**What to produce:** Change every occurrence of "icon" to "button" in the records, keeping everything else the same. Omit the pictures from your answer.

Records taken from a collection
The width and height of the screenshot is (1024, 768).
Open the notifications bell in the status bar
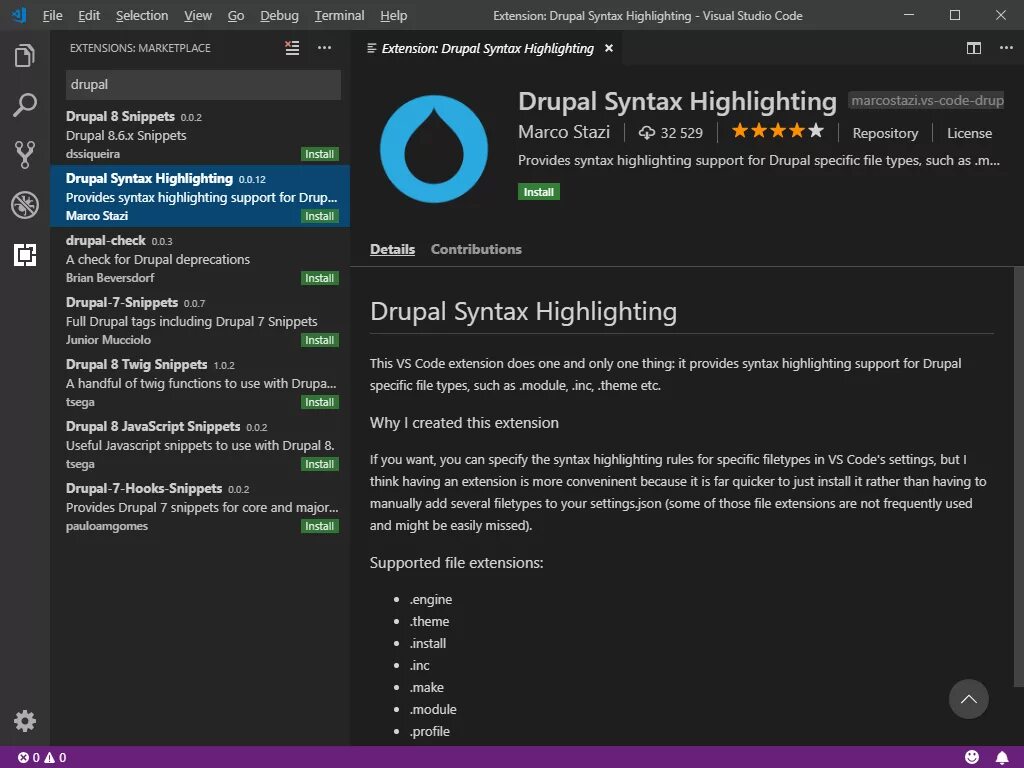(x=1002, y=756)
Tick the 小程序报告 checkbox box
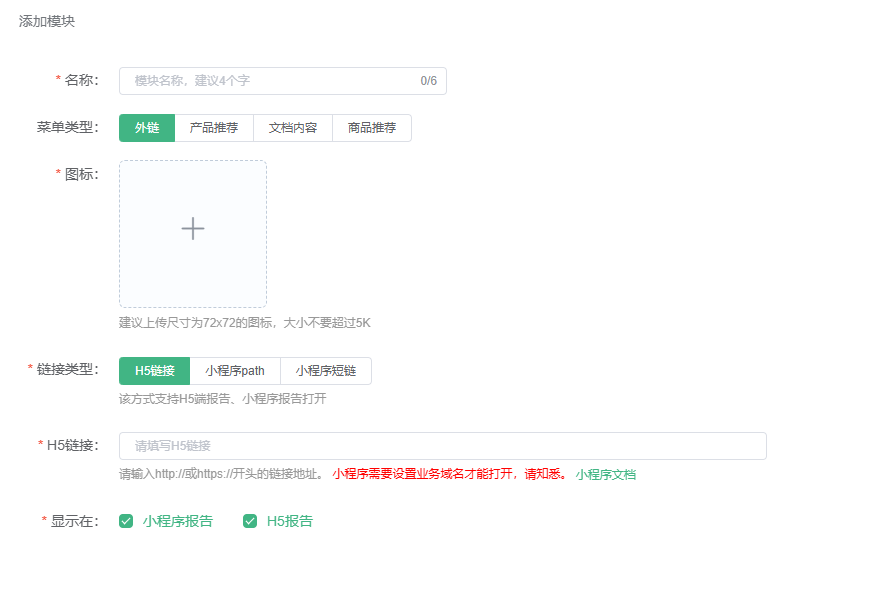Screen dimensions: 892x613 [x=126, y=521]
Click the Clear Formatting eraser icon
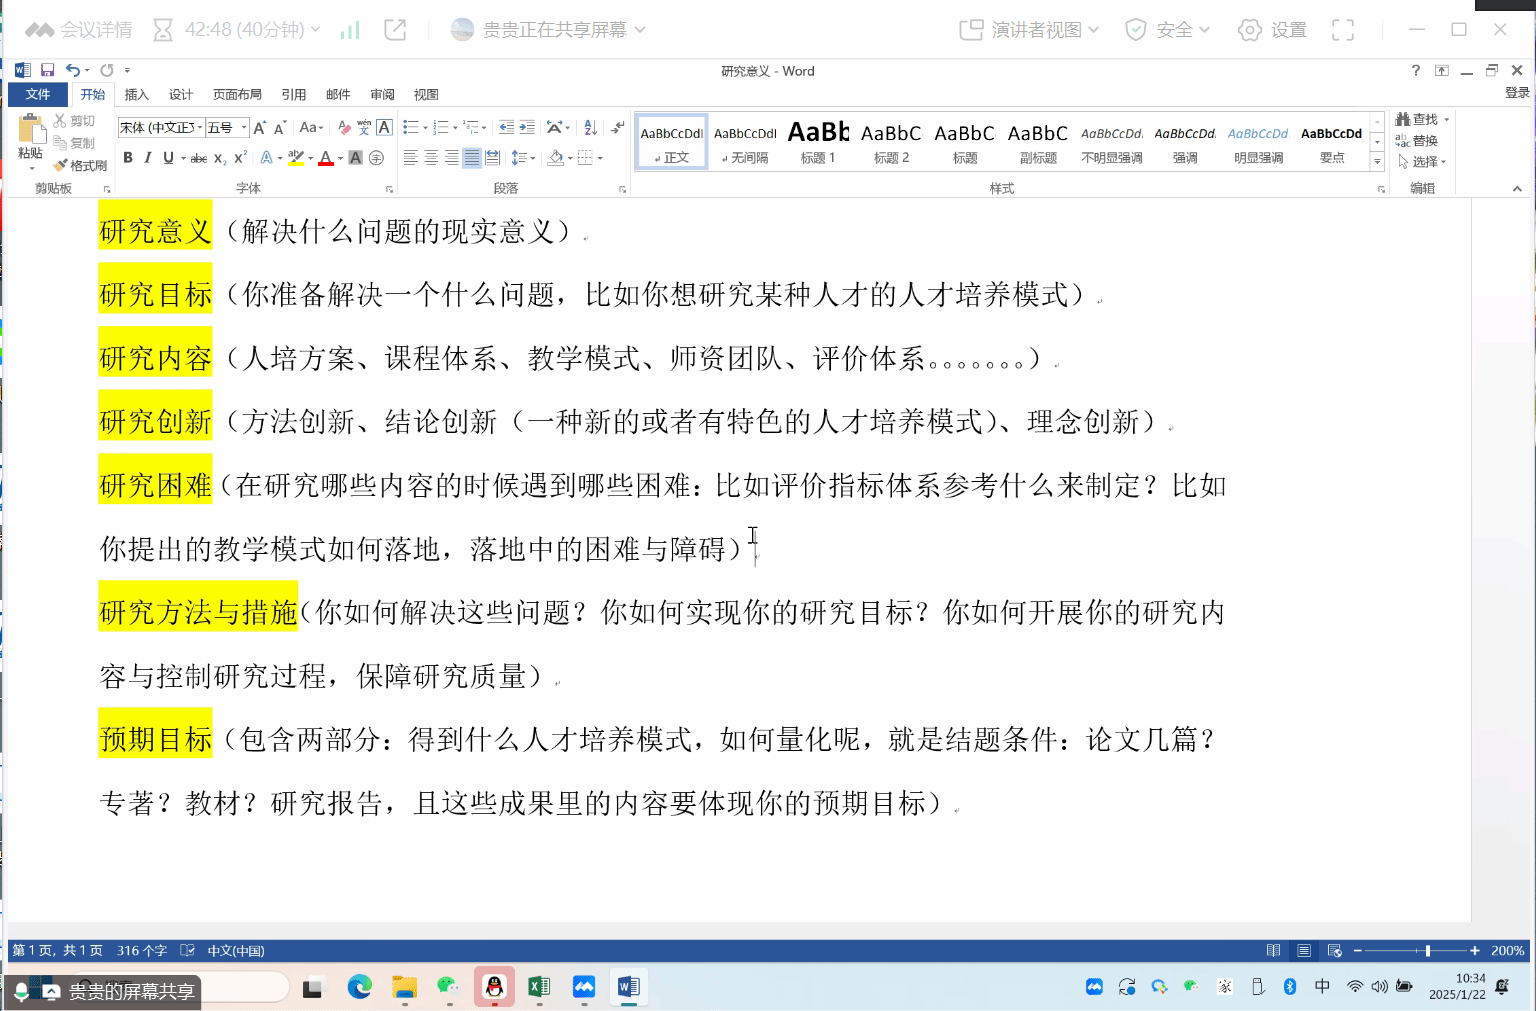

**Result below:**
The width and height of the screenshot is (1024, 768).
Open the notifications bell in the status bar
(x=1002, y=756)
Tick the 小程序报告 checkbox box
Screen dimensions: 892x613 [x=126, y=521]
Click the Clear Formatting eraser button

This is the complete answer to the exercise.